Sue Ritchie from the London Borough of Tower Hamlets described the borough’s residents’ panel. Although the panel has several interesting refinements, such as a link to various outreach programmes targeting hard to reach groups, it is basically a traditional panel which, with 3,000 members, is large enough to be statistically representative of the borough. So if 60% of the panel members voice a certain opinion, for example “Tower Hamlets needs more facilities for X”, you can be reasonably sure that about 60% of the borough are likely to take this view too.

Clifford Middleton from the National Institute for Health and Clinical Excellence (NICE), on the other hand, described a completely different way to inform decision making: a structure which most people would call a citizens’ jury. The NICE ‘Citizens’ Council’ was an attempt to mirror the demographic profile of England and Wales but, with just 32 people, it cannot be representative in the same way that the Tower Hamlets panel can be.

So which of these processes is ‘better’? The answer is neither: it is comparing apples and oranges.

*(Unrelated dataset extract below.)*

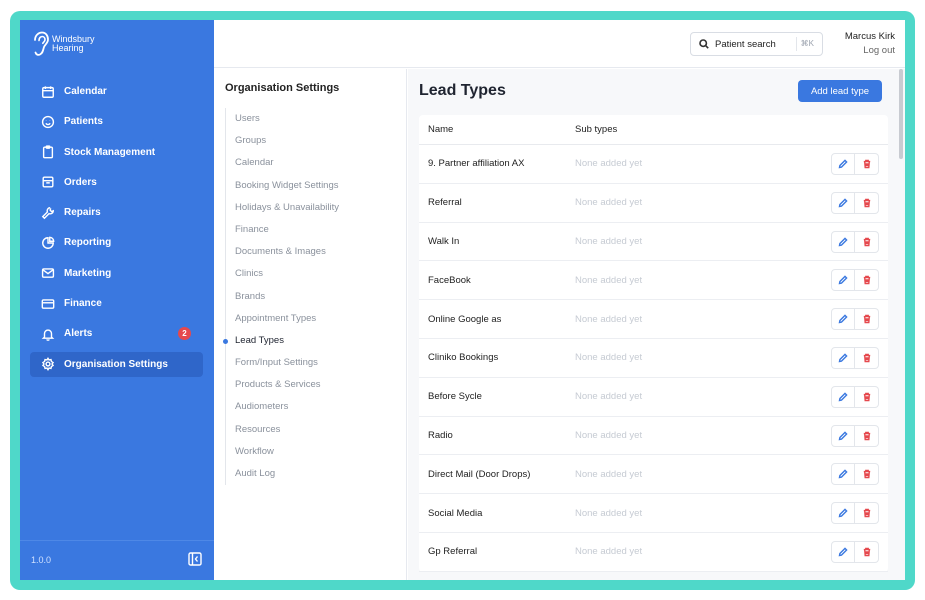 The width and height of the screenshot is (925, 600). What do you see at coordinates (901, 114) in the screenshot?
I see `content-scrollbar` at bounding box center [901, 114].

The NICE Citizens’ Council is used for deliberation about complex issues and particularly about the social value judgments that a body like NICE has to make. The Council meets for three days at a time and uses expert witnesses to ensure their thinking is deep and rigorous.

As ever, it comes back to process fitting purpose: surveys using representative samples gauge public opinion on relatively simple issues; deliberative processes provide reliable answers to deeper questions. Most consultation or engagement exercises need a balance of deliberative processes and use of representative samples: it’s important to remember that representativeness isn’t the universal panacea for getting the right answer.